--- START ---

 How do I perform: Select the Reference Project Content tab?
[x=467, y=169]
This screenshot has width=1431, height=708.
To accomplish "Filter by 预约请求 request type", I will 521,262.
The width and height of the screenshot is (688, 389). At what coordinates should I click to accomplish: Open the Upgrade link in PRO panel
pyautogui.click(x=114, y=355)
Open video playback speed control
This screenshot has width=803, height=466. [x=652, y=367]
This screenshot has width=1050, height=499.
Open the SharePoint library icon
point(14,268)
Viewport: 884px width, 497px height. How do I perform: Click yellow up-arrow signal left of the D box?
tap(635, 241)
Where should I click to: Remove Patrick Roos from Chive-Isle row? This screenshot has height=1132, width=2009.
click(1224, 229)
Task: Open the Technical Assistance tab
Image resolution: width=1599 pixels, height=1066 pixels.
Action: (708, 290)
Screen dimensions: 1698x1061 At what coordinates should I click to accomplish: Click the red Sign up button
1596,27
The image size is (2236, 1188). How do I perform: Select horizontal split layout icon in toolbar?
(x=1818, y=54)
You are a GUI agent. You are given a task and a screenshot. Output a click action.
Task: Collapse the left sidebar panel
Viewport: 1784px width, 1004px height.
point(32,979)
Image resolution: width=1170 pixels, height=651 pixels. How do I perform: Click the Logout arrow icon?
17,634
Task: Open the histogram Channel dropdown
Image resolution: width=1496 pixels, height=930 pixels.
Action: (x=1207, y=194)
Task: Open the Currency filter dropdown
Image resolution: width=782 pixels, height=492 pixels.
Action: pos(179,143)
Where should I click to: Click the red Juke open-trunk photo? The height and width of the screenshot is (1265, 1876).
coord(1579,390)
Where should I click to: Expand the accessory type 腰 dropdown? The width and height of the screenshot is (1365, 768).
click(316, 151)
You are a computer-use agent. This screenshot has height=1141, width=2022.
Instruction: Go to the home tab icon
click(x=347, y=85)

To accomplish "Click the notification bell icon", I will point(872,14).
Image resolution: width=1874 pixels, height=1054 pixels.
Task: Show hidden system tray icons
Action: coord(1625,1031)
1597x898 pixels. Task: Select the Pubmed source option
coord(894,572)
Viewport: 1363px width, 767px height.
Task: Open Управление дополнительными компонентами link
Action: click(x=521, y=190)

--- END ---

* _Task prompt_
In the listing above, take the line containing "Image resolution: width=782" as the start and write out every line through the last one exactly, with nothing added.

* _Your solution_
Image resolution: width=782 pixels, height=492 pixels.
Action: pos(179,143)
Where should I click to: Click the red Juke open-trunk photo? The height and width of the screenshot is (1265, 1876).
coord(1579,390)
Where should I click to: Expand the accessory type 腰 dropdown? The width and height of the screenshot is (1365, 768).
click(316, 151)
You are a computer-use agent. This screenshot has height=1141, width=2022.
Instruction: Go to the home tab icon
click(x=347, y=85)

To accomplish "Click the notification bell icon", I will point(872,14).
Image resolution: width=1874 pixels, height=1054 pixels.
Task: Show hidden system tray icons
Action: coord(1625,1031)
1597x898 pixels. Task: Select the Pubmed source option
coord(894,572)
Viewport: 1363px width, 767px height.
Task: Open Управление дополнительными компонентами link
Action: click(x=521, y=190)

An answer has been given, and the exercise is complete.